- Chester Location within Oklahoma Chester Location within the United States
- Coordinates: 36°13′00″N 98°55′15″W﻿ / ﻿36.21667°N 98.92083°W
- Country: United States
- State: Oklahoma
- County: Major

Area
- • Total: 3.98 sq mi (10.32 km^{2})
- • Land: 3.98 sq mi (10.32 km^{2})
- • Water: 0.0039 sq mi (0.01 km^{2})
- Elevation: 1,716 ft (523 m)

Population (2020)
- • Total: 176
- • Density: 44.2/sq mi (17.06/km^{2})
- Time zone: UTC-6 (Central (CST))
- • Summer (DST): UTC-5 (CDT)
- ZIP Code: 73838
- FIPS code: 40-13800
- GNIS feature ID: 2629911

= Chester, Oklahoma =

Chester is a census-designated place and unincorporated community in Major County, Oklahoma, United States. As of the 2020 census, the population was 176, up from 117 in 2010. The post office opened April 8, 1895; the ZIP Code is 73838. It is said to have been named for Chester I. Long, U.S. senator from Kansas.

==Geography==
Chester is in southwestern Major County at the intersection of U.S. Route 60 and 281. US-60 leads east 26 mi to Fairview, the Major county seat, while US-281 leads north-northeast 53 mi to Alva. The two highways join in Chester and lead south together 5 mi to Seiling.

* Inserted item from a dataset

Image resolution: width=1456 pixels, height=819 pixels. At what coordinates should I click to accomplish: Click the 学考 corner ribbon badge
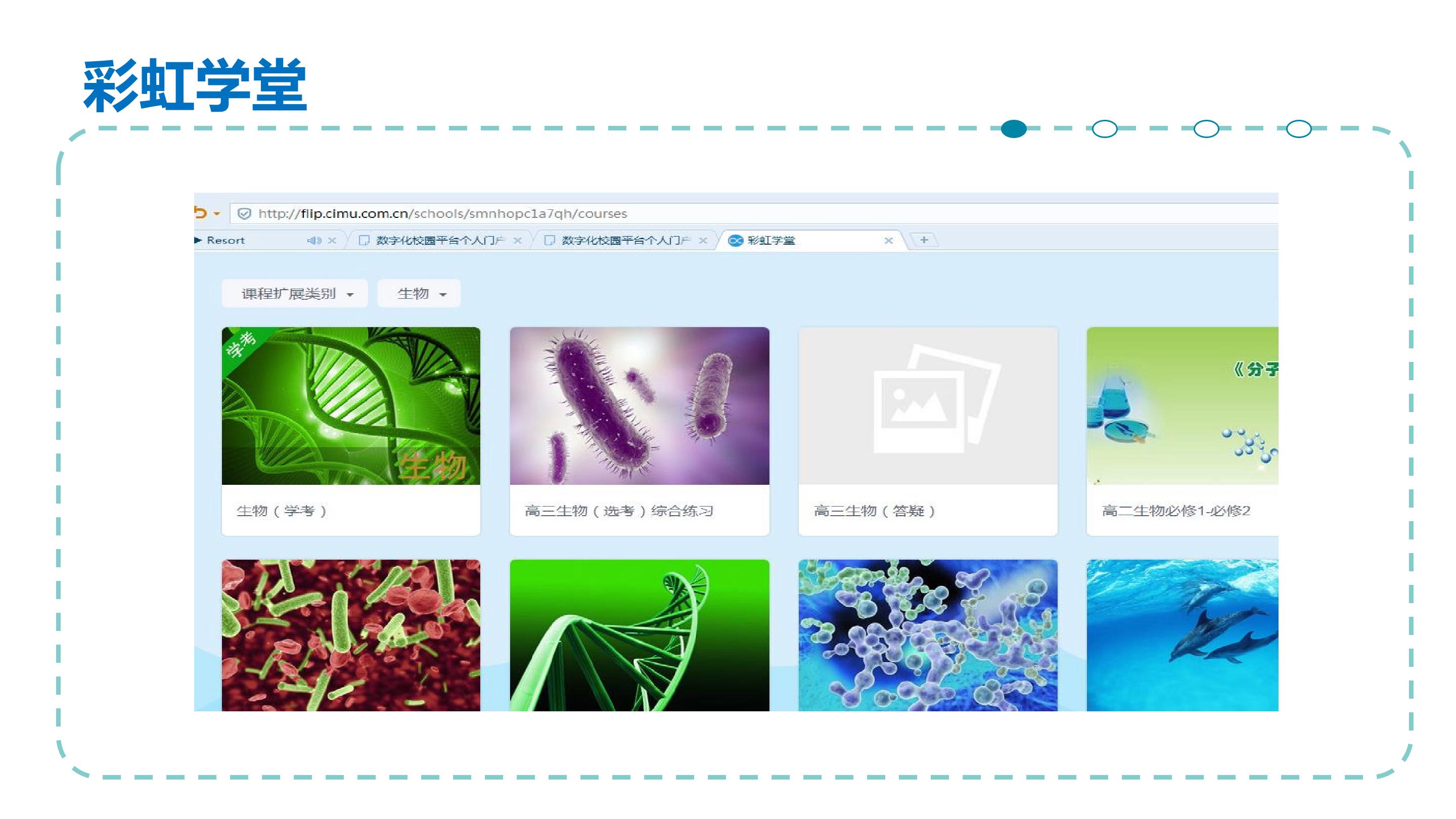point(241,345)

According to the U.S. Census Bureau, the Chester CDP has an area of 3.99 sqmi, of which 0.003 sqmi, or 0.08%, are water. The community is on land that drains toward the Canadian River 2 mi to the south.

==Demographics==

Historical population
| Census | Pop. | Note | %± |
| 2010 | 117 |  | — |
| 2020 | 176 |  | 50.4% |
U.S. Decennial Census

===2020 census===
As of the 2020 census, Chester had a population of 176. The median age was 41.6 years. 25.6% of residents were under the age of 18 and 18.8% of residents were 65 years of age or older. For every 100 females there were 77.8 males, and for every 100 females age 18 and over there were 63.8 males age 18 and over.

0.0% of residents lived in urban areas, while 100.0% lived in rural areas.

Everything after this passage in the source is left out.